WORK TO BE COMPLETED => Select and copy out every line in the records containing "will".
START RECORD EXTRACTS
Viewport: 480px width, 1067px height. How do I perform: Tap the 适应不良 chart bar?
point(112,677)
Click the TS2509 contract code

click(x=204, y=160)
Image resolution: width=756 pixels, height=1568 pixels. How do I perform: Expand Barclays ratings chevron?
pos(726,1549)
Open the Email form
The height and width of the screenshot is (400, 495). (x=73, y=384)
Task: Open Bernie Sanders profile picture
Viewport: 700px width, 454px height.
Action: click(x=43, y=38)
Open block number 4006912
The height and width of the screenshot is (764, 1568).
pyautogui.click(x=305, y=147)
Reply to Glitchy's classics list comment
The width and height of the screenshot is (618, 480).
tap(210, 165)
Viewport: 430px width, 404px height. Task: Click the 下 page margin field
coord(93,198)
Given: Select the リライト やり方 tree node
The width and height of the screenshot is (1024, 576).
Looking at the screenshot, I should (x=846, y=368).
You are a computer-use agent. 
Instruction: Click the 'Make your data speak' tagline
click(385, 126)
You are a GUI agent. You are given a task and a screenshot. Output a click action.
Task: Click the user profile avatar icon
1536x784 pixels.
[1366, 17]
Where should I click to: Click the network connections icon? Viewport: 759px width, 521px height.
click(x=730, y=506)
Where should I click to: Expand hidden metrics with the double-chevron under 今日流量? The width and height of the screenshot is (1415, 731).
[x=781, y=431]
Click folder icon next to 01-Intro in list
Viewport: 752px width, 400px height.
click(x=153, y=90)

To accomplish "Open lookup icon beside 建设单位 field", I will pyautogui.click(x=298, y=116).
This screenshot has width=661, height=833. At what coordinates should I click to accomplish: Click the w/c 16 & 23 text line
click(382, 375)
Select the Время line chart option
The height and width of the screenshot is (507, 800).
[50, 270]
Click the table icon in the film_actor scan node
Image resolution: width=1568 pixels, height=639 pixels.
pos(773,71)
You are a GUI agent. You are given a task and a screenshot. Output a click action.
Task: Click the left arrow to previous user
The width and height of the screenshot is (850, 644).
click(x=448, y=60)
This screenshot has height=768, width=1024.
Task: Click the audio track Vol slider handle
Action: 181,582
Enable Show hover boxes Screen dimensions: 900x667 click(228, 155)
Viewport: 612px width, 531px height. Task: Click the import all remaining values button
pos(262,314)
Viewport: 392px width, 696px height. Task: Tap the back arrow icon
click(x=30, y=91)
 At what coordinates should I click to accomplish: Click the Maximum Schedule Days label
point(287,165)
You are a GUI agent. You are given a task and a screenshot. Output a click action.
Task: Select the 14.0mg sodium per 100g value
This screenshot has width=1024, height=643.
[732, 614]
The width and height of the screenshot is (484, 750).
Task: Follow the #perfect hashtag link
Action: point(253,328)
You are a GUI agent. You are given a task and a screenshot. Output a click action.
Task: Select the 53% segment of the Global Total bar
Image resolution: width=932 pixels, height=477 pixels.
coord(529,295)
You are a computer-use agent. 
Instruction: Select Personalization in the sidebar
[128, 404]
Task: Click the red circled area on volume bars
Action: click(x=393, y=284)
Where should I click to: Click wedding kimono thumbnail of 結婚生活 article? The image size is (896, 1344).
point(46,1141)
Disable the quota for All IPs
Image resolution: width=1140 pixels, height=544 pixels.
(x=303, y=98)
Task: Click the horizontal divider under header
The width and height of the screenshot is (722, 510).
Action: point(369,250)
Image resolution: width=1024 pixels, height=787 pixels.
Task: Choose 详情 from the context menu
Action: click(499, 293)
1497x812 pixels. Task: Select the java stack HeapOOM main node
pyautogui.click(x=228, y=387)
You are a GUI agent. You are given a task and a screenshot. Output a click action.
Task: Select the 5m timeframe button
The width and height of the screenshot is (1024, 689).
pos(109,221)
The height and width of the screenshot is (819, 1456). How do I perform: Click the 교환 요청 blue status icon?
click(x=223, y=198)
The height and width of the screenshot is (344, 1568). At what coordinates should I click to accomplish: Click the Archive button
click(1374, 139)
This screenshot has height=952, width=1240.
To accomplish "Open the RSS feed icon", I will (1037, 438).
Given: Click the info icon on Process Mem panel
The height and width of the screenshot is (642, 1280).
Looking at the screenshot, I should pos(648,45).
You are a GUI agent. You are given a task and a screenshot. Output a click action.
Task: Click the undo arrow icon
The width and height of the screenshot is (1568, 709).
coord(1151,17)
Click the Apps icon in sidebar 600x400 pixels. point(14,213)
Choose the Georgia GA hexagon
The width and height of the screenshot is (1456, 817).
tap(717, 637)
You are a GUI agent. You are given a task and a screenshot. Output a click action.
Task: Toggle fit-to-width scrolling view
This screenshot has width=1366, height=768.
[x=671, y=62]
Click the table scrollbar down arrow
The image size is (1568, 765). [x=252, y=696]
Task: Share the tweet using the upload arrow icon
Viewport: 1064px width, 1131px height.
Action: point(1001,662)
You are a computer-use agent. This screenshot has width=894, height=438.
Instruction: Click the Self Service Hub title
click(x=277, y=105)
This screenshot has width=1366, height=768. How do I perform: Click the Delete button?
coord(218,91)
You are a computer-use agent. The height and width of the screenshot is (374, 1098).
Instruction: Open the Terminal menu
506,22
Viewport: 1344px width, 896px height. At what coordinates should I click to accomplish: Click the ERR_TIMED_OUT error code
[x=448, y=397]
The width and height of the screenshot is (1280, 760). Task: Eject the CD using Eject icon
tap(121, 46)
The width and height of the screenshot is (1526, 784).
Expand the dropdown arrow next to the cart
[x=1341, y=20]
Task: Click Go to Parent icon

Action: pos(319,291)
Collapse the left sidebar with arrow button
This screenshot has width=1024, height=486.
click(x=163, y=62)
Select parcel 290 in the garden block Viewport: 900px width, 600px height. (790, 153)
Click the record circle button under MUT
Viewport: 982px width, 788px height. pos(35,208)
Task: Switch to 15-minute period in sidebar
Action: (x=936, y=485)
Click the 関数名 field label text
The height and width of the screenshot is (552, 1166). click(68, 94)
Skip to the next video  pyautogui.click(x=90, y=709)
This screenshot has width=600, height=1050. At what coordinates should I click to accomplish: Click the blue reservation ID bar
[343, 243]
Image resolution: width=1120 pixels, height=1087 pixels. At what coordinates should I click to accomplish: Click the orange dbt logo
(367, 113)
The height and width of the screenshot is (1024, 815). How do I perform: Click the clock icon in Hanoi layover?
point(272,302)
END RECORD EXTRACTS
RESPONSE TO THE TASK =>
To accomplish "Open lookup icon beside 建设单位 field", I will pyautogui.click(x=298, y=116).
To accomplish "Open the RSS feed icon", I will (1037, 438).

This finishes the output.